Keywords: Interface Agents, Interactive Graphical System, User Adaptation, Multimodal Input, Open Input.
Therefore, techniques have to be explored and realized which enhance and simplify the interaction with a virtual environment in the way that users can be relieved from technical detail and can concentrate on their primary tasks.
In the last decade, interface agents have become prominent as a new paradigm for the design of more intelligent user interfaces [2, 6]. By mediating a relationship between the technical system and the user, they allow more human-like communication forms and, so, can add comfort in human-computer interaction [3, 5, 7]. Maes [5] has realized personal assistants, e.g., for electronic mail handling and electronic news filtering which accumulate knowledge about tasks and habits of their users to act on their behalf. In the VIENA project [7], we consider the manipulation of objects in a virtual office by using simple natural language input. A multiagent interface system is used as a mediator for translating abstract verbal user commands to quantitative, technical commands which are used to update the visualized scene.
My Ph.D. thesis research contributes to the work in the VIENA project. To achieve further enhancement in the interaction with a virtual environment, I investigate three main aspects: adaptation to user preferences, multimodal input, and open and underspecified input. I am using agent-based techniques to approach my solutions. The next three sections will describe these aspects in more detail.
In our approach, we consider a system of multiple interface agents which adapts to user preferences by learning from direct feedback without explicit acquisition of user data. Avoiding explicit user modeling seems a desirable goal because explicit user models have found critique with respect to privacy of user data [6]. The core idea of our approach to implicit user adaptation is that agents of the same type but slightly different functionality, corresponding to possible variations of users' preferences, organize themselves to meet the preferences of the individual user. Getting positive or negative feedback from the user, agents increase or decrease their amount of selfconfidence, so that successful agents become dominant in the ongoing session.

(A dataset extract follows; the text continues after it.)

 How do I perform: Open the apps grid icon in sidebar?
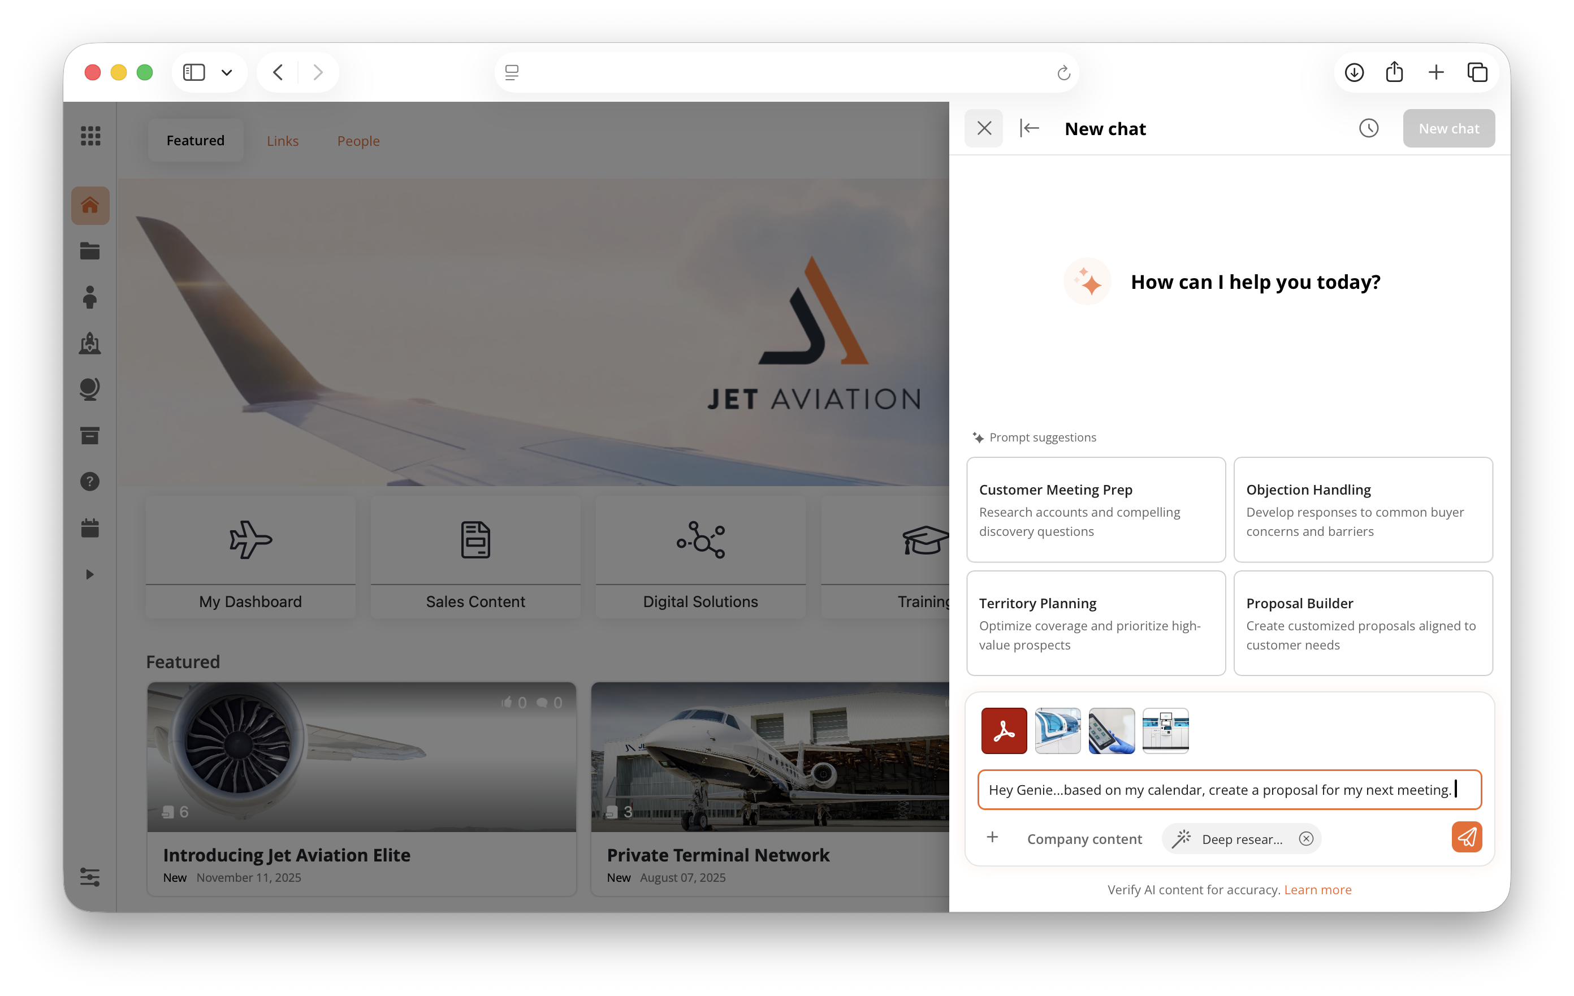[90, 136]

From the system internal point of view, the adaptation process is achieved by a form of reinforcement learning [1]. Learning is realized in a way that the system will take actions that maximize the reinforcement signals received from the environment. In our approach, this means that users' instructions (or corrections, resp.) represent reinforcement signals which are interpreted and encoded by the interface agency in the form of credit values. Each agent stores a credit value corresponding to its quality ("strength") at discrete periods of time. Learning is achieved by adjusting agents' credits in correspondence to the users' feedback and assigning those agents which are eligible for the task in question and which have maximal credits.
A prototype version of the adaptation method described above has been implemented and tested for the case of users' preferences for different spatial reference frames. By using simple heuristics, adaptation to varying users' preferences for different spatial reference frames can be achieved. For more detailed information, see [4].

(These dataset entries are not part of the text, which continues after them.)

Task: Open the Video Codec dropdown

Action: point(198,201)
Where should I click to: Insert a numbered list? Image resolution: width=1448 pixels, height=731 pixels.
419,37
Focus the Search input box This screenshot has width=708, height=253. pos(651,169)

Whereas several multimodal systems, realized so far, concentrate on methods for the generation and presentation of multimodal output, we focus on the integration of multimodal input. To communicate instructions to the graphical system, natural language input and simple hand gestures indicating a direction can be used.
The problem of integrating informations of these two modalities into one multimodal input should be solved by a multimodal input agency. This agency consists of several mode-specific input agents, i.e., a speech listener agent and a gesture listener agent, a global input data structure, and a coordinator input agent. The listener agents are responsible for receiving and analyzing the sensor data and for sending them to the coordinator input agent which stores all incoming data in the global input data structure.

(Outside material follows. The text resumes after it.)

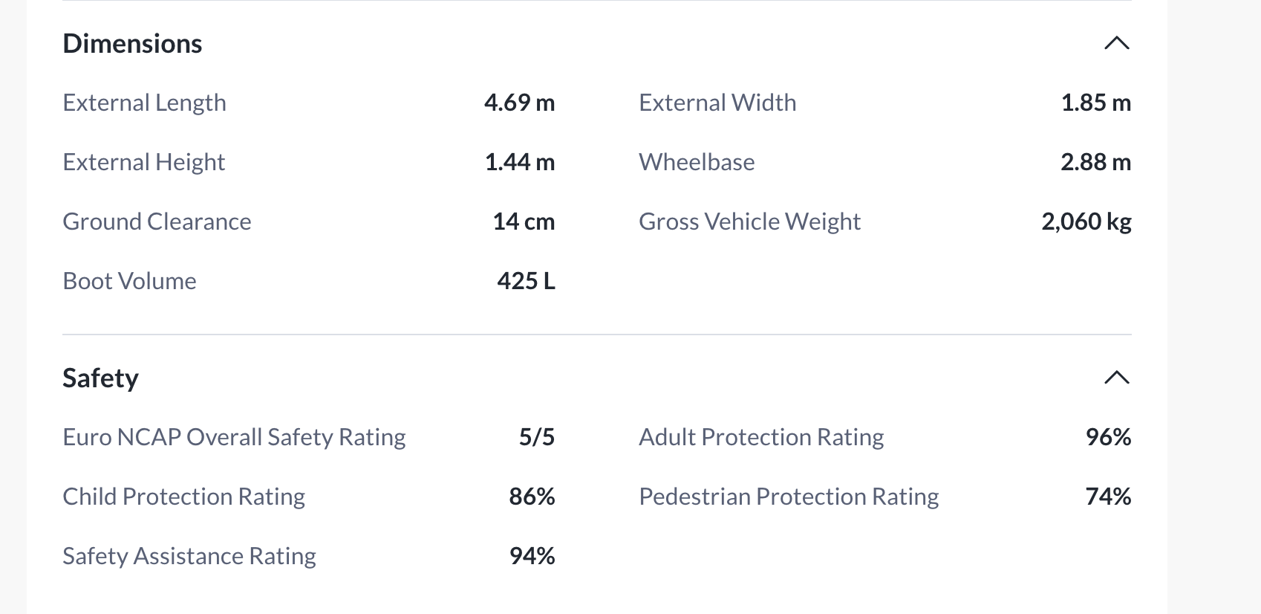This screenshot has height=614, width=1261.
Task: Click the Boot Volume label
Action: click(x=129, y=281)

To integrate the gestural and verbal inputs, the coordinator input agent has to decide which gesture belongs to which verbal input. In our approach, we want to achieve the synchronization by processing in time cycles which is motivated by temporal control mechanisms of humans. The gesture and verbal input of the user are interpreted as belonging together if they are perceived by the listener agents in the same time cycle. In this way, intuitive interaction modalities could be used simultaneously.
In our setting, I want to use a combination of time-oriented and event-oriented techniques within the listener agents to decide when the processing of instructions can begin. In addition, agents should use knowledge which is obtained from previous interactions to determine missing informations.